L’odeur est appréciée par le système olfactif lié au système limbique responsable des émotions. Les tests pratiqués ont permis de montrer qu’il y avait une réduction de la douleur avec l’inspiration d’odeurs agréables mais seulement chez les femmes. Les hormones sexuelles sont déterminantes dans la perception de la douleur et dans les mécanismes endogènes de modulation de la douleur. Ainsi une stimulation externe du système limbique (comme une odeur) peut influencer notre perception de la douleur.
Les réactions à la douleur peuvent être volontaires ou involontaires. Le réflexe nociceptif survient avant même que l’information douloureuse n’arrive à la conscience. De même, divers comportements comme ceux liés au système sympathique (sudation, tachycardie, mydriase), ou aux expressions faciales, sont involontaires. Les comportements conscients de la douleur viennent ensuite et ont pour rôle de communiquer la perception de la douleur.
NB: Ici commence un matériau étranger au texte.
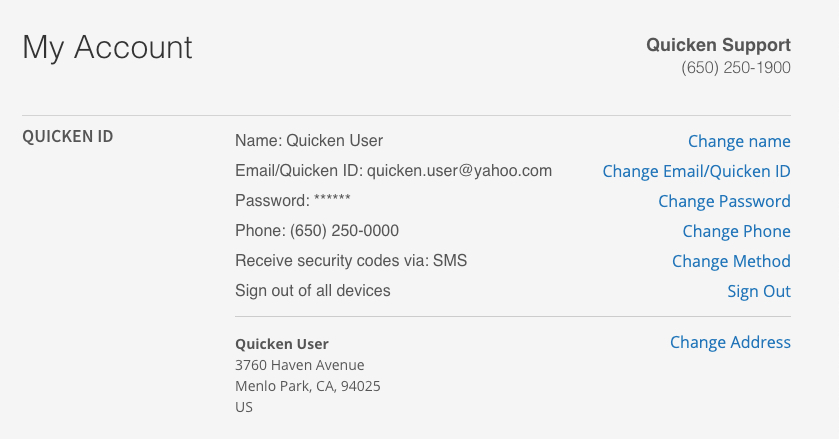Click the Change name link

[x=739, y=141]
De la périphérie aux centres nerveux supérieurs, l’information nociceptive chemine, passant de la transduction sensorielle à la transmission, à la modulation et enfin à la perception. Elle est ensuite traduite en comportement douloureux exprimant la souffrance et réclamant le traitement. Les systèmes de modulation qui se retrouvent à tous les niveaux représentent bien la difficulté qu’il y a à établir un lien direct entre l’activation d’un nocicepteur et le ressenti douloureux.